** Opening Material supplied block **

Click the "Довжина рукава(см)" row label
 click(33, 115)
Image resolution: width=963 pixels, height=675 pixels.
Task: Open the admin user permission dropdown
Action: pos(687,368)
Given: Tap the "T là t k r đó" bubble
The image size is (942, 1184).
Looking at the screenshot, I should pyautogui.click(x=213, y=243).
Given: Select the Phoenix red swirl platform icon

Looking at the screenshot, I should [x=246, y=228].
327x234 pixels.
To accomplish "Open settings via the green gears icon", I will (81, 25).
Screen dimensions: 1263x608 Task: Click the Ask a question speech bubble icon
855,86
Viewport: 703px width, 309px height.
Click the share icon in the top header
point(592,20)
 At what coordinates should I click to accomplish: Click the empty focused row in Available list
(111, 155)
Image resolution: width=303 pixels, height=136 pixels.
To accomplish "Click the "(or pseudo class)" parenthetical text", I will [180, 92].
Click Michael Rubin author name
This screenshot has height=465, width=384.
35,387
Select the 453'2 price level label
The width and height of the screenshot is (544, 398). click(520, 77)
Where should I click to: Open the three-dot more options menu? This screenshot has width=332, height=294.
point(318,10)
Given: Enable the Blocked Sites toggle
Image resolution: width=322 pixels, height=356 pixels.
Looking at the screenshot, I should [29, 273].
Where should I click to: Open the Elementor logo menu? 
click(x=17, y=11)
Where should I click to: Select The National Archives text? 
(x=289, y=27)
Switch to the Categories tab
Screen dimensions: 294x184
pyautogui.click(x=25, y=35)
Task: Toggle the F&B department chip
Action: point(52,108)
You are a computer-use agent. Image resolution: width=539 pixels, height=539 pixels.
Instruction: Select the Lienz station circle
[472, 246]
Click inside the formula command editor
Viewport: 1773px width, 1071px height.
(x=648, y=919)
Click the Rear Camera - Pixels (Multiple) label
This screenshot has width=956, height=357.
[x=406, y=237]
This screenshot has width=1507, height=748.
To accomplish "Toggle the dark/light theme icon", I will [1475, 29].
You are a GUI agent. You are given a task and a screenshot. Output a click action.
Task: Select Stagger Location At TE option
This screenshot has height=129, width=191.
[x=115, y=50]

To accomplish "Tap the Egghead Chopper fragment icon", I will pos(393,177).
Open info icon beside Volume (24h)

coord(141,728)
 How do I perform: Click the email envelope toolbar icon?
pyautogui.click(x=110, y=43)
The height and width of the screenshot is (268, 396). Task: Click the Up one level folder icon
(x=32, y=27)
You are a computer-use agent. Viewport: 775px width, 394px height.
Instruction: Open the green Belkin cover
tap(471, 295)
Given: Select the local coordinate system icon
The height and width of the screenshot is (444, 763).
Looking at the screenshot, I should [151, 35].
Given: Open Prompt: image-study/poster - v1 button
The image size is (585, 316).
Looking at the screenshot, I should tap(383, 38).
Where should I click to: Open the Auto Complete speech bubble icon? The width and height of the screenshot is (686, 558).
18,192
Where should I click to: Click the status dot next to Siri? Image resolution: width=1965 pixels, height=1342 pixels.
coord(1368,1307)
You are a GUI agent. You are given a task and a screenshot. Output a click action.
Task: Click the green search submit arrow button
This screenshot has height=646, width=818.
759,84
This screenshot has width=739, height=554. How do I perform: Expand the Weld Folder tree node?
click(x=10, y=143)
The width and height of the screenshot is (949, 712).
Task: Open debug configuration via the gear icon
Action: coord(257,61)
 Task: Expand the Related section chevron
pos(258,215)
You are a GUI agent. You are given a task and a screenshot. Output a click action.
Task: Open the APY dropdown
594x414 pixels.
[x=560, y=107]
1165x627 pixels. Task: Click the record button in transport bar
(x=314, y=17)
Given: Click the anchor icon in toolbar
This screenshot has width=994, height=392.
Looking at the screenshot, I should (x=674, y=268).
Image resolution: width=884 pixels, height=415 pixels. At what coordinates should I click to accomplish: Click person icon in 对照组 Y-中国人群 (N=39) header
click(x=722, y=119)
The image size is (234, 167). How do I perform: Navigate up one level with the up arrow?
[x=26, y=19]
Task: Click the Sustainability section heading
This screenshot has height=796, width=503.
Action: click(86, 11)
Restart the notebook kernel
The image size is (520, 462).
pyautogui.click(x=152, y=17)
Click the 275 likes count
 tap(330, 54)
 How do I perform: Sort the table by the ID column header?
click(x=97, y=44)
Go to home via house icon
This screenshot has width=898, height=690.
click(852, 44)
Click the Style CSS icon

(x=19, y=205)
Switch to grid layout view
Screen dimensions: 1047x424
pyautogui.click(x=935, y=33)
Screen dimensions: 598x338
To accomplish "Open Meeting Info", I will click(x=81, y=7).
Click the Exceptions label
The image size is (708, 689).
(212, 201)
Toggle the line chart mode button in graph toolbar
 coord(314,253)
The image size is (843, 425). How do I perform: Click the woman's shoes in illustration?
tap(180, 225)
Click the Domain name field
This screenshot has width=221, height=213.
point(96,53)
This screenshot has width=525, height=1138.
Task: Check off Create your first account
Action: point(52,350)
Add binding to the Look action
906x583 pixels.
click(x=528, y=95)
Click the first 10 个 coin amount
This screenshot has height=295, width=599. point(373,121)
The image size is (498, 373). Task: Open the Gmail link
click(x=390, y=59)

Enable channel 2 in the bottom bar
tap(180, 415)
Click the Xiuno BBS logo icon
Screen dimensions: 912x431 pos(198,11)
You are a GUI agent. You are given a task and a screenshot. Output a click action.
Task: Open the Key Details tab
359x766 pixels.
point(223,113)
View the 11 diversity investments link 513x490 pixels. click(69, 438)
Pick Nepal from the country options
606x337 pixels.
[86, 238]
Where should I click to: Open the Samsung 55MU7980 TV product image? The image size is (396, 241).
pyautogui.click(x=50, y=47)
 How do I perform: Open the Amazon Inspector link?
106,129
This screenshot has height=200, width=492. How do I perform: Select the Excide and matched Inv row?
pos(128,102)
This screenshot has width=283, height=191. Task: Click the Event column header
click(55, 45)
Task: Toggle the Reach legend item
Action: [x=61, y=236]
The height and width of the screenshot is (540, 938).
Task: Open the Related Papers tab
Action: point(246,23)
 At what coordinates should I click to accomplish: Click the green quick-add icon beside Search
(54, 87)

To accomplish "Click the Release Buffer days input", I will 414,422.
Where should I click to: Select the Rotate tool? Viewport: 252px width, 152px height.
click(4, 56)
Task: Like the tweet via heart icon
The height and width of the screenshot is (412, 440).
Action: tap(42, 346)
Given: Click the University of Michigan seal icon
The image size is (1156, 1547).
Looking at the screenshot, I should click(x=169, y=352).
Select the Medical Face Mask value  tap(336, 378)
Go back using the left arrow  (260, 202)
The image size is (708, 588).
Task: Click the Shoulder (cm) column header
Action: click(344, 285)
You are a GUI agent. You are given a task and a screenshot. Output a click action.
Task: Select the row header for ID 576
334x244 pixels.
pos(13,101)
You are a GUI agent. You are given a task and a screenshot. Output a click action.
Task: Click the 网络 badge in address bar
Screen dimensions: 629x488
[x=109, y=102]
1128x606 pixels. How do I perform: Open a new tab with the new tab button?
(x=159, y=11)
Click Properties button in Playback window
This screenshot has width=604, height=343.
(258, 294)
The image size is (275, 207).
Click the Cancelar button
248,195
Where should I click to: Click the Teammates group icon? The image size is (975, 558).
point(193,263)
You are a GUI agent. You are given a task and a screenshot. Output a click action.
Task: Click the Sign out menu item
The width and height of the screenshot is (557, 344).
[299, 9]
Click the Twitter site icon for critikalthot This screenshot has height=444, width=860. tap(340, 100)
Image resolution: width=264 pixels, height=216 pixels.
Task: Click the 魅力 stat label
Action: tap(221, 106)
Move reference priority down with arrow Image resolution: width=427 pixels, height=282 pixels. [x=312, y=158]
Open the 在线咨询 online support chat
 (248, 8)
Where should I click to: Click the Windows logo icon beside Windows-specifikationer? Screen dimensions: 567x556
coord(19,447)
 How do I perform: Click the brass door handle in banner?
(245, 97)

** Closing Material supplied block **

◆ **Exercise objective**: Across the records above, count the lines holding "Switch" and write down only that count.

◆ **Task answer**: 2